_What needs to be done_: Reproduce each of the following items verbatim, leaving out the pictures.

::::::

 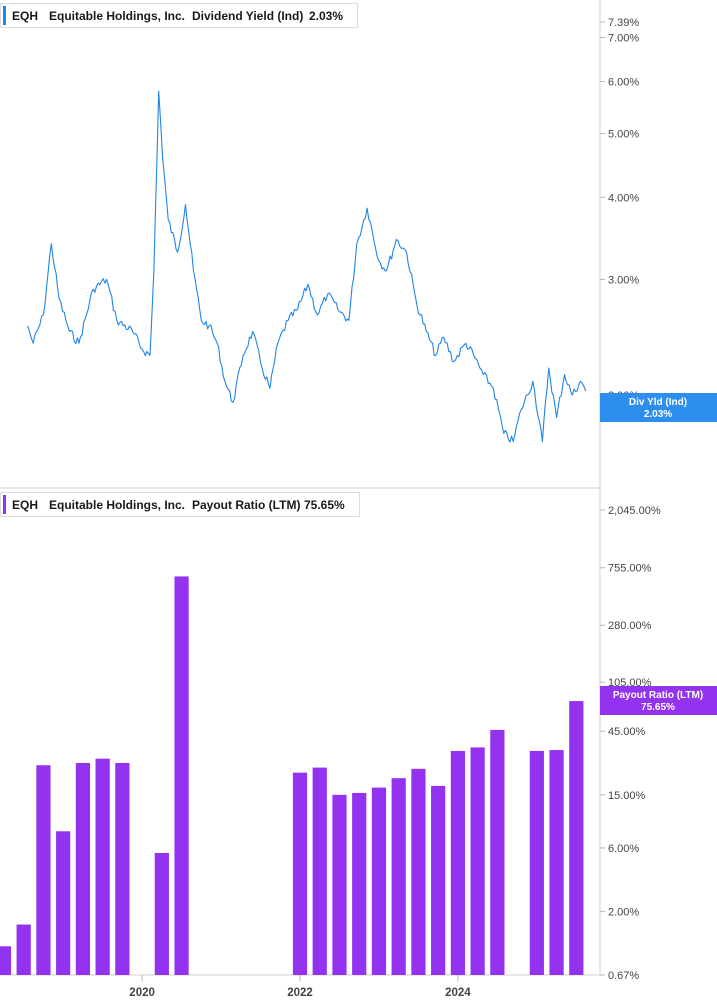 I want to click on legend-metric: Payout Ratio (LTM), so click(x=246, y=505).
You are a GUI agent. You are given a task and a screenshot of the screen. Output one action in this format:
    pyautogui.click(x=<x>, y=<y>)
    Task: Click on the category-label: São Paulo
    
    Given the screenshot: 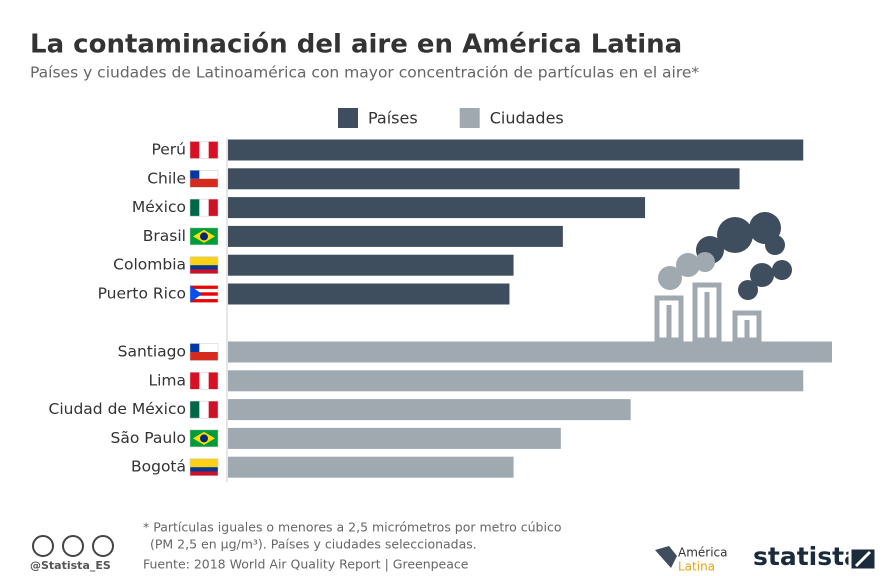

::::::

_Response to the task_:
  I want to click on legend-metric: Payout Ratio (LTM), so click(x=246, y=505).
You are a GUI agent. You are given a task and a screenshot of the screen. Output one action in this format:
    pyautogui.click(x=<x>, y=<y>)
    Task: Click on the category-label: São Paulo
    
    Given the screenshot: 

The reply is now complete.